Le Misanthrope (des Possédés)
La rencontre n'allait pas de soi. Alors que la fluidité organique qui leur tient d'ADN a toujours touné le dos à une certaine forme de théâtralité, Les Possédés s'attaquent à l'alexandrin. Rude défi qui répond sans doute à une vraie soif d'écriture depuis que le leader de la troupe, Rodolphe Dana, s'est livré il y a quelques années à une relecture vivifiante de Proust et Céline.

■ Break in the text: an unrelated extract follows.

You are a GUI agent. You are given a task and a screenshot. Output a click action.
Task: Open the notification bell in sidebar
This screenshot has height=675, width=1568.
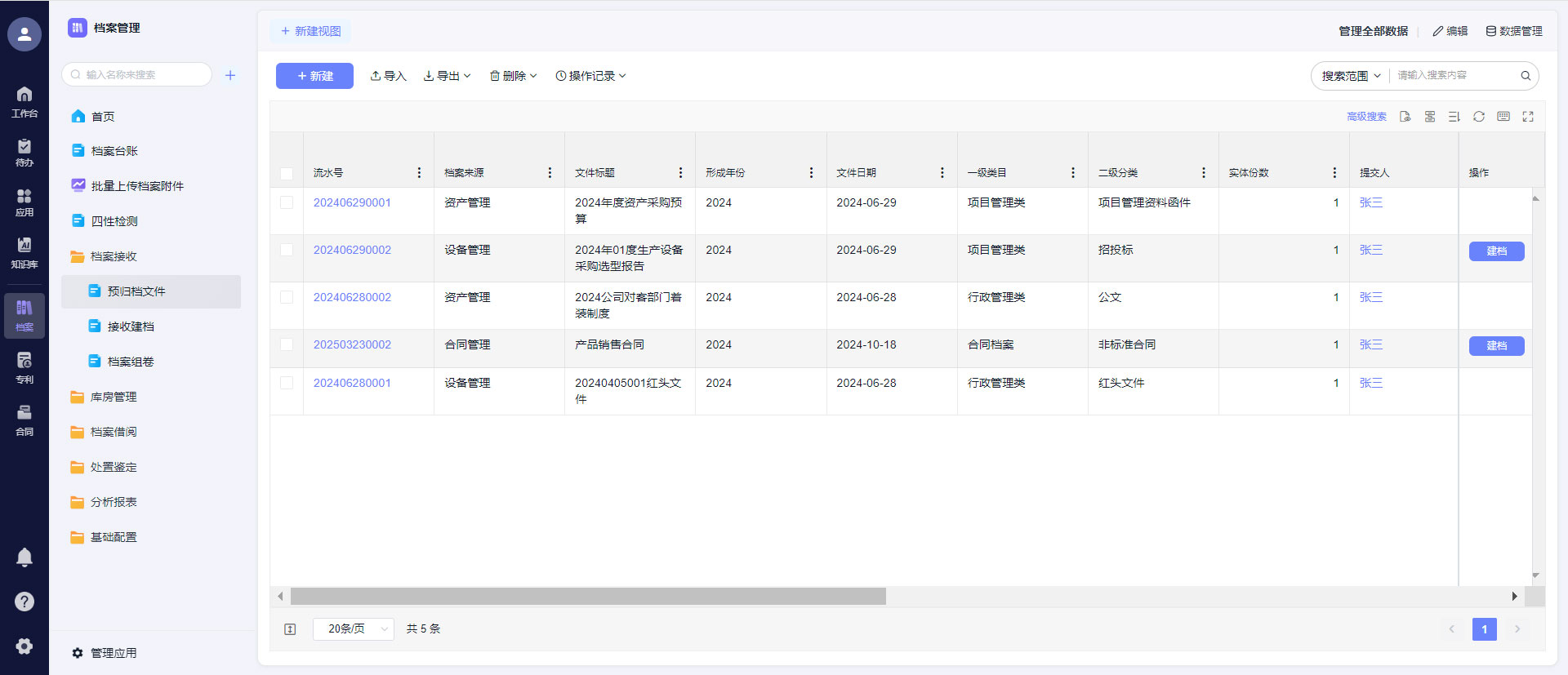pos(24,557)
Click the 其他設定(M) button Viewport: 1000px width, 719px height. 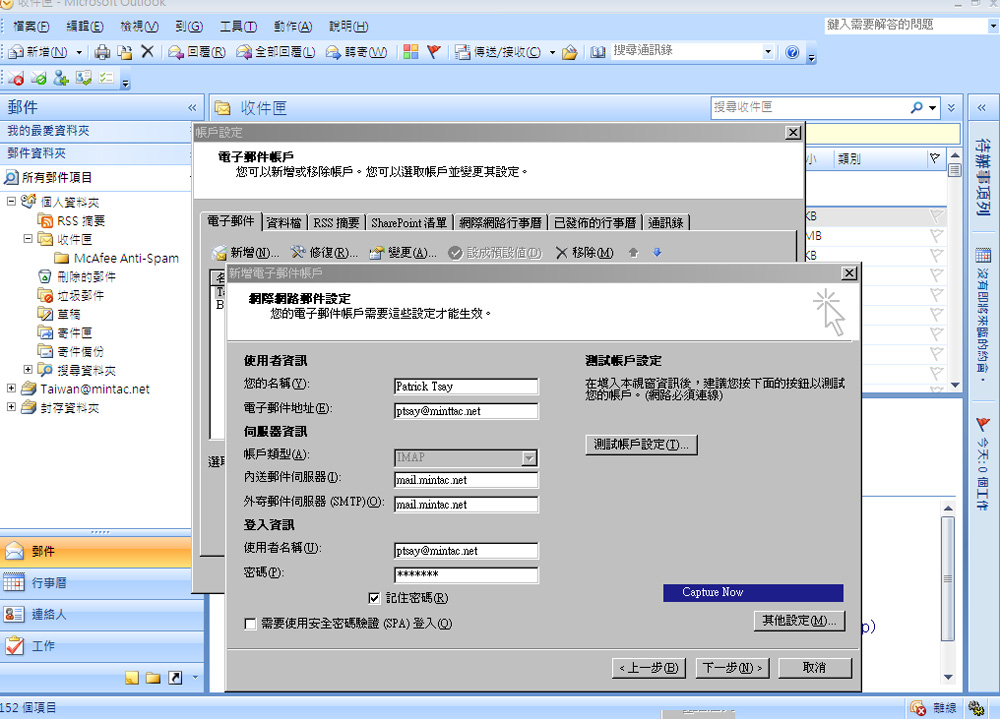click(798, 620)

Il s'agit donc de versifier, cette fois-ci, mais à la façon des Possédés. Ne pas se laisser hypnotiser, surtout, par l'alexandrin, mais le dompter, le chevaucher (au trot ou au galop...), le torsader, le syncoper. Passées ainsi dans le mixeur, les césures "molièresques" donnent au malheureux Alceste un côté encore plus déboussolé, lui qui se veut allergique à toutes les séductions de la Cour, sauf à celles qu'exerce sur son cœur la plus courtisane des courtisanes (mais aussi la plus libre...), la trop craquante Célimène.
Quel singulier Misanthrope ! Non content de tripatouiller l'alexandrin jusqu'à le rendre parfois peu audible, le collectif emmené par Rodolphe Dana fait également feu de tout bois du lustre versaillais censé enrober les personnages. On serait plutôt, ici, dans un Versailles fin de monde, fétide, sombrant dans une pénombre mortifère, lorgnant vers la farce macabre et grouillant de pantins grotesques au verbe creux et dispendieux. Leurs culottes bouffantes disent bien ce qu'ils sont: des bouffons !
La troupe a gommé à bon escient quelques loufoqueries en trop qui émaillaient les premières représentations, jusqu'à rappeler d'ailleurs certains ratages passés. L'ensemble reste néanmoins fragile faute de véritable souffle, même si Rodolphe Dana campe un Alceste saisissant, surtout lorsqu'il ajuste la perrusque à ses sourcils broussailleurs. La pièce, malheureusement, souffre de la comparaison avec d'autres relectures du Misanthrope d'avantage indexées sur une certaine fraîcheur ou bien autrement plus décapantes.
Le Misanthrope, de Molière, mis en scène par Rodolphe Dana et le collectif Les Possédés. Au Monfort Théâtre, à Paris, jusqu'au 1er février.